Print every one of the records below word for word, leaving the pictures out.

*DATA SHOWN*.

::::::

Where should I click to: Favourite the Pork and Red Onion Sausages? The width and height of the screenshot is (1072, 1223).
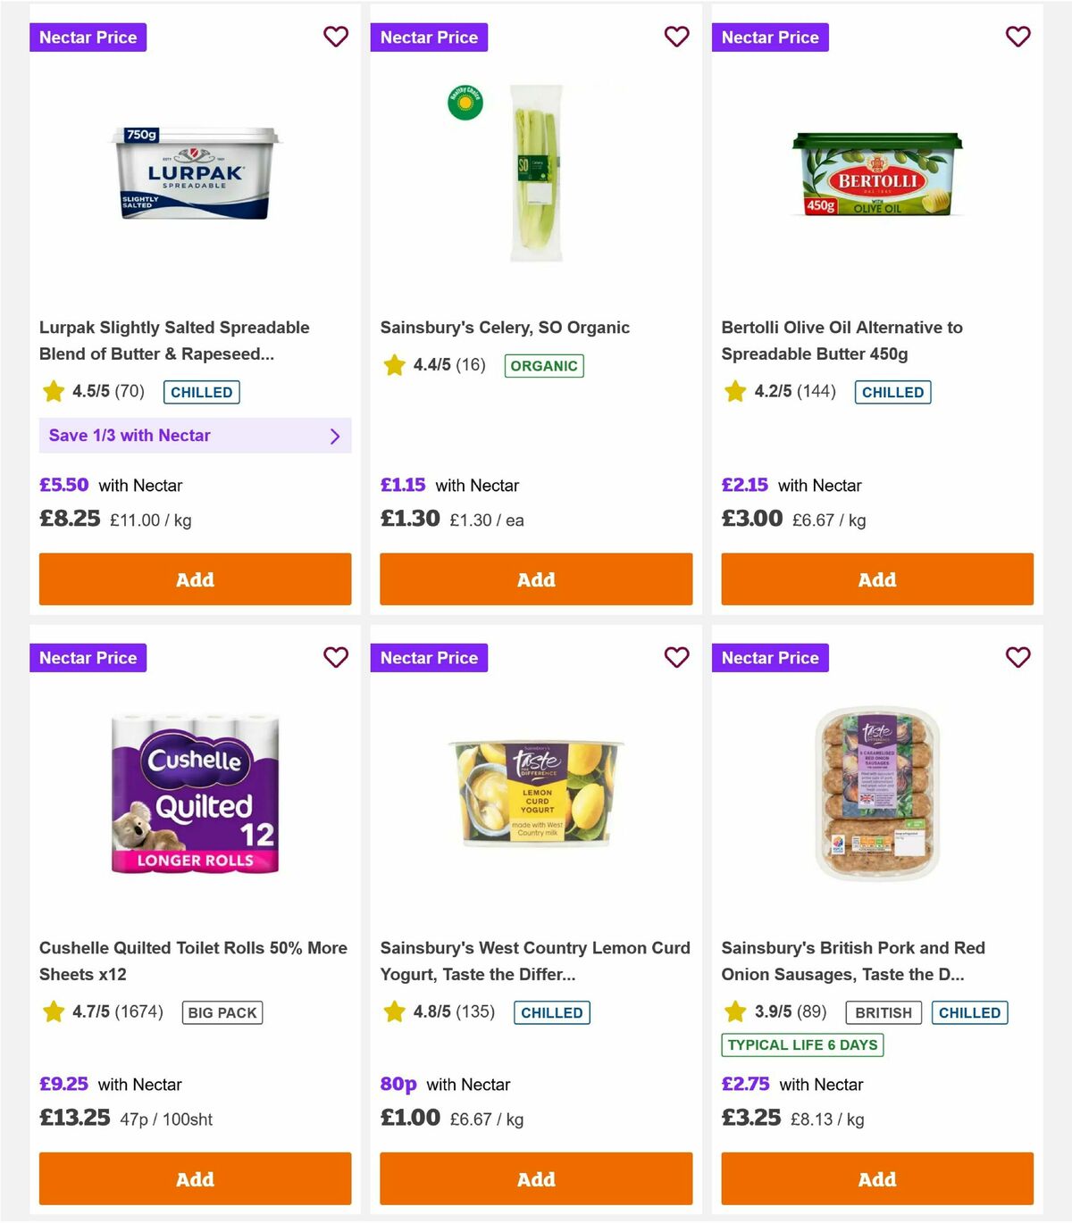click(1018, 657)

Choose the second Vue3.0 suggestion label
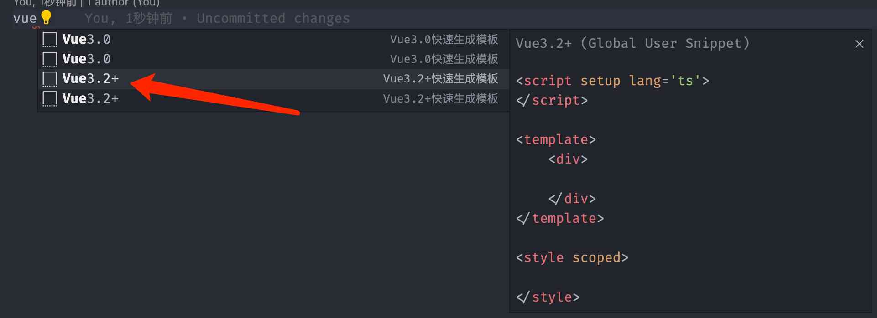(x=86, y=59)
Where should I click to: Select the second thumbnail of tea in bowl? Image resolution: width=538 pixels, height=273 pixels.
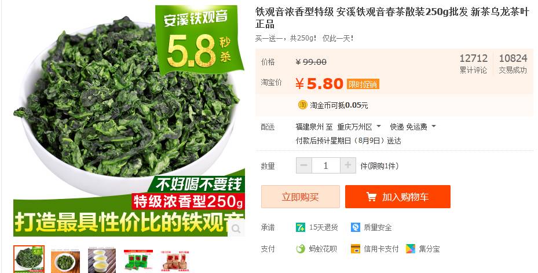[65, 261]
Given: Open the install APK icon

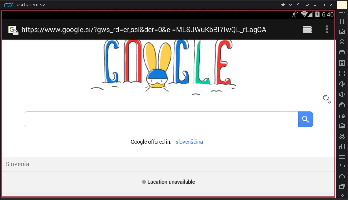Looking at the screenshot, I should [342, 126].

::::::

*ANSWER TO THE TASK*.
Where should I click to: Favourite the Pork and Red Onion Sausages? The width and height of the screenshot is (1072, 1223).
click(1018, 657)

Choose the second Vue3.0 suggestion label
(x=86, y=59)
Where should I click to: Select the second thumbnail of tea in bowl? Image resolution: width=538 pixels, height=273 pixels.
[65, 261]
Given: Open the install APK icon

Looking at the screenshot, I should [342, 126].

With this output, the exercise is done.